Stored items
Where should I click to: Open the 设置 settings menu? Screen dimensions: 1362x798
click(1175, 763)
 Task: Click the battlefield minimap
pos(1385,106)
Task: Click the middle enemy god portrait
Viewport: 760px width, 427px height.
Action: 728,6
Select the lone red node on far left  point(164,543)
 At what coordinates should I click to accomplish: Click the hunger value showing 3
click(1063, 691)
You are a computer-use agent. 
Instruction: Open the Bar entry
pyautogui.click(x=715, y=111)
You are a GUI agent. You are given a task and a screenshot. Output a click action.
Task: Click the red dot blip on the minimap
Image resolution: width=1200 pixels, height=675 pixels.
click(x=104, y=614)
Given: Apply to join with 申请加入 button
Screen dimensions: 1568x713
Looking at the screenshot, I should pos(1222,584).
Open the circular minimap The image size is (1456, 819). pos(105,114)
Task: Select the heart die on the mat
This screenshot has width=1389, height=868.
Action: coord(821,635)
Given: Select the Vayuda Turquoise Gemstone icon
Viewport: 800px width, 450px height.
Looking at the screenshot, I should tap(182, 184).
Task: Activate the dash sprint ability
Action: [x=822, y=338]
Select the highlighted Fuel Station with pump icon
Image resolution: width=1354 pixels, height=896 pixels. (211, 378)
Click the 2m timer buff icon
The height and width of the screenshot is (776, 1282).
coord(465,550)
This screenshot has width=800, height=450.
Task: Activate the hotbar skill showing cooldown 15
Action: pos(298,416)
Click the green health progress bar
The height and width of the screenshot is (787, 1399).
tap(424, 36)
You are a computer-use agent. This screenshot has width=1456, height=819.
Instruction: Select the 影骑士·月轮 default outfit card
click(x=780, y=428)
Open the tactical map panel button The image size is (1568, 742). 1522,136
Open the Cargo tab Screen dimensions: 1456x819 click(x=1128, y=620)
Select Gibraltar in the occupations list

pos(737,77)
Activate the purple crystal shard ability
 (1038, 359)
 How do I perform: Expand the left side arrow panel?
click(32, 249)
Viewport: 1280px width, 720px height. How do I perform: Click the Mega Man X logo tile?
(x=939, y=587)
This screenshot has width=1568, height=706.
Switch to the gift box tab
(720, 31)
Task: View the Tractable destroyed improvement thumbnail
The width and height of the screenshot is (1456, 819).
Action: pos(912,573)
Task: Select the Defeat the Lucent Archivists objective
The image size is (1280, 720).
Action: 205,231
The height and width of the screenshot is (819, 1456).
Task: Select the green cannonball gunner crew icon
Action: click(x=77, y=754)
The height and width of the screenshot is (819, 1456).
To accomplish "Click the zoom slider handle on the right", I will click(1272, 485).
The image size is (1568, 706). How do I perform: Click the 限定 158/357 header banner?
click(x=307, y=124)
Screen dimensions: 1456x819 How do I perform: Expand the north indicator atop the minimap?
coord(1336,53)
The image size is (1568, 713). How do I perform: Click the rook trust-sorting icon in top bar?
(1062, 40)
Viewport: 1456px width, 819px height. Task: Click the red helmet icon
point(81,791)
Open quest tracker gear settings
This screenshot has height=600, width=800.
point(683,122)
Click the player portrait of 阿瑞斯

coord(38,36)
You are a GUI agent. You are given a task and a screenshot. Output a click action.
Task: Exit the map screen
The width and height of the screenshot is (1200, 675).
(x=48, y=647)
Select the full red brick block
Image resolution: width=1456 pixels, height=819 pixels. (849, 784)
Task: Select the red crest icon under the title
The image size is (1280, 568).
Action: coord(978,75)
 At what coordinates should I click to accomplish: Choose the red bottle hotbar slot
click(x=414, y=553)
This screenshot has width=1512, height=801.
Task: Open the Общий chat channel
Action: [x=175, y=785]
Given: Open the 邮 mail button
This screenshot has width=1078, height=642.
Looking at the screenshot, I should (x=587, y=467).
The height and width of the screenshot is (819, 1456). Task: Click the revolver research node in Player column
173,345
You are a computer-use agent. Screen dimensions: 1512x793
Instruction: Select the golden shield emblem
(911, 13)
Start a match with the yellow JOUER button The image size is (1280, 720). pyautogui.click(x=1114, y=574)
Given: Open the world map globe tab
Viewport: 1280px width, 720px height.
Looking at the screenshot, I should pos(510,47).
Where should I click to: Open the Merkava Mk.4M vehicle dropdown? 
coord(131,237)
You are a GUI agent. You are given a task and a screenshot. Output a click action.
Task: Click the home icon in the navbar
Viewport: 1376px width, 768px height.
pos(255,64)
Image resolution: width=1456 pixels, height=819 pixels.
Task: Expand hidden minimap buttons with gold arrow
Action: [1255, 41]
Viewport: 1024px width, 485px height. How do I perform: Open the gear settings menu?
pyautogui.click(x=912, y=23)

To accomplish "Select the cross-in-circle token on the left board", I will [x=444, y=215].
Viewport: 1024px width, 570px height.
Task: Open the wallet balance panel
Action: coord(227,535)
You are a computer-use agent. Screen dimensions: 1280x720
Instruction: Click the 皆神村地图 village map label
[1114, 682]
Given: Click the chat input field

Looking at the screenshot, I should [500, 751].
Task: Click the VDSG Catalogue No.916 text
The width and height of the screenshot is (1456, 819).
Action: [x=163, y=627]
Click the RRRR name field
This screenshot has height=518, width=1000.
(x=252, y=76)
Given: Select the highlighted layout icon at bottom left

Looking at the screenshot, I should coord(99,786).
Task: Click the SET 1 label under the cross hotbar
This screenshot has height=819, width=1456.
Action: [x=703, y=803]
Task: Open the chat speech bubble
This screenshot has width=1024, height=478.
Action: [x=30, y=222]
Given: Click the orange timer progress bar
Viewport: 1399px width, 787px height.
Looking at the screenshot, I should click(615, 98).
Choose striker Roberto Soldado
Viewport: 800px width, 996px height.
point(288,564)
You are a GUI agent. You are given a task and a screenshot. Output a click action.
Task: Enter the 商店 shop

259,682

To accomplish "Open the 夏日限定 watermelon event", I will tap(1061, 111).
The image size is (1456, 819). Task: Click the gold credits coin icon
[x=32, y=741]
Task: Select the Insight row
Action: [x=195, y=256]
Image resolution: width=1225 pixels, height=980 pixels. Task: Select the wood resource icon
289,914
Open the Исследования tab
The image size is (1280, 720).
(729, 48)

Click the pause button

Aim of the exercise
Please change every "Screen dimensions" in the material above to "Screen size" and leave everything else as it is.

Result for this exercise
Where should I click to: Open the 设置 settings menu? Screen size: 1362x798
click(1175, 763)
 Task: Click the battlefield minimap
pos(1385,106)
Task: Click the middle enemy god portrait
Viewport: 760px width, 427px height.
Action: 728,6
Select the lone red node on far left  point(164,543)
 At what coordinates should I click to accomplish: Click the hunger value showing 3
click(1063, 691)
You are a computer-use agent. 
Instruction: Open the Bar entry
pyautogui.click(x=715, y=111)
You are a GUI agent. You are given a task and a screenshot. Output a click action.
Task: Click the red dot blip on the minimap
Image resolution: width=1200 pixels, height=675 pixels.
click(x=104, y=614)
Given: Apply to join with 申请加入 button
Screen size: 1568x713
Looking at the screenshot, I should pos(1222,584).
Open the circular minimap The image size is (1456, 819). pos(105,114)
Task: Select the heart die on the mat
This screenshot has width=1389, height=868.
Action: coord(821,635)
Given: Select the Vayuda Turquoise Gemstone icon
Viewport: 800px width, 450px height.
Looking at the screenshot, I should tap(182, 184).
Task: Activate the dash sprint ability
Action: [x=822, y=338]
Select the highlighted Fuel Station with pump icon
Image resolution: width=1354 pixels, height=896 pixels. (211, 378)
Click the 2m timer buff icon
The height and width of the screenshot is (776, 1282).
coord(465,550)
This screenshot has width=800, height=450.
Task: Activate the hotbar skill showing cooldown 15
Action: pos(298,416)
Click the green health progress bar
The height and width of the screenshot is (787, 1399).
tap(424, 36)
You are a computer-use agent. This screenshot has width=1456, height=819.
Instruction: Select the 影骑士·月轮 default outfit card
click(x=780, y=428)
Open the tactical map panel button The image size is (1568, 742). 1522,136
Open the Cargo tab Screen size: 1456x819 click(x=1128, y=620)
Select Gibraltar in the occupations list

pos(737,77)
Activate the purple crystal shard ability
 (1038, 359)
 How do I perform: Expand the left side arrow panel?
click(32, 249)
Viewport: 1280px width, 720px height. How do I perform: Click the Mega Man X logo tile?
(x=939, y=587)
This screenshot has width=1568, height=706.
Switch to the gift box tab
(720, 31)
Task: View the Tractable destroyed improvement thumbnail
The width and height of the screenshot is (1456, 819).
Action: pos(912,573)
Task: Select the Defeat the Lucent Archivists objective
The image size is (1280, 720).
Action: 205,231
The height and width of the screenshot is (819, 1456).
Task: Select the green cannonball gunner crew icon
Action: click(x=77, y=754)
The height and width of the screenshot is (819, 1456).
To accomplish "Click the zoom slider handle on the right", I will click(1272, 485).
The image size is (1568, 706). How do I perform: Click the 限定 158/357 header banner?
click(x=307, y=124)
Screen size: 1456x819 How do I perform: Expand the north indicator atop the minimap?
coord(1336,53)
The image size is (1568, 713). How do I perform: Click the rook trust-sorting icon in top bar?
(1062, 40)
Viewport: 1456px width, 819px height. Task: Click the red helmet icon
point(81,791)
Open quest tracker gear settings
This screenshot has height=600, width=800.
point(683,122)
Click the player portrait of 阿瑞斯

coord(38,36)
You are a GUI agent. You are given a task and a screenshot. Output a click action.
Task: Exit the map screen
The width and height of the screenshot is (1200, 675).
(x=48, y=647)
Select the full red brick block
Image resolution: width=1456 pixels, height=819 pixels. (849, 784)
Task: Select the red crest icon under the title
The image size is (1280, 568).
Action: coord(978,75)
 At what coordinates should I click to accomplish: Choose the red bottle hotbar slot
click(x=414, y=553)
This screenshot has width=1512, height=801.
Task: Open the Общий chat channel
Action: [x=175, y=785]
Given: Open the 邮 mail button
This screenshot has width=1078, height=642.
Looking at the screenshot, I should (x=587, y=467).
The height and width of the screenshot is (819, 1456). Task: Click the revolver research node in Player column
173,345
You are a computer-use agent. Screen size: 1512x793
Instruction: Select the golden shield emblem
(911, 13)
Start a match with the yellow JOUER button The image size is (1280, 720). pyautogui.click(x=1114, y=574)
Given: Open the world map globe tab
Viewport: 1280px width, 720px height.
Looking at the screenshot, I should pos(510,47).
Where should I click to: Open the Merkava Mk.4M vehicle dropdown? 
coord(131,237)
You are a GUI agent. You are given a task and a screenshot. Output a click action.
Task: Click the home icon in the navbar
Viewport: 1376px width, 768px height.
pos(255,64)
Image resolution: width=1456 pixels, height=819 pixels.
Task: Expand hidden minimap buttons with gold arrow
Action: [1255, 41]
Viewport: 1024px width, 485px height. How do I perform: Open the gear settings menu?
pyautogui.click(x=912, y=23)

To accomplish "Select the cross-in-circle token on the left board", I will [x=444, y=215].
Viewport: 1024px width, 570px height.
Task: Open the wallet balance panel
Action: coord(227,535)
You are a computer-use agent. Screen size: 1280x720
Instruction: Click the 皆神村地图 village map label
[1114, 682]
Given: Click the chat input field

Looking at the screenshot, I should [500, 751].
Task: Click the VDSG Catalogue No.916 text
The width and height of the screenshot is (1456, 819).
Action: [x=163, y=627]
Click the RRRR name field
This screenshot has height=518, width=1000.
(x=252, y=76)
Given: Select the highlighted layout icon at bottom left

Looking at the screenshot, I should coord(99,786).
Task: Click the SET 1 label under the cross hotbar
This screenshot has height=819, width=1456.
Action: [x=703, y=803]
Task: Open the chat speech bubble
This screenshot has width=1024, height=478.
Action: [x=30, y=222]
Given: Click the orange timer progress bar
Viewport: 1399px width, 787px height.
Looking at the screenshot, I should click(615, 98).
Choose striker Roberto Soldado
Viewport: 800px width, 996px height.
point(288,564)
You are a GUI agent. You are given a task and a screenshot. Output a click action.
Task: Enter the 商店 shop

259,682

To accomplish "Open the 夏日限定 watermelon event", I will tap(1061, 111).
The image size is (1456, 819). Task: Click the gold credits coin icon
[x=32, y=741]
Task: Select the Insight row
Action: [x=195, y=256]
Image resolution: width=1225 pixels, height=980 pixels. Task: Select the wood resource icon
289,914
Open the Исследования tab
The image size is (1280, 720).
(729, 48)

Click the pause button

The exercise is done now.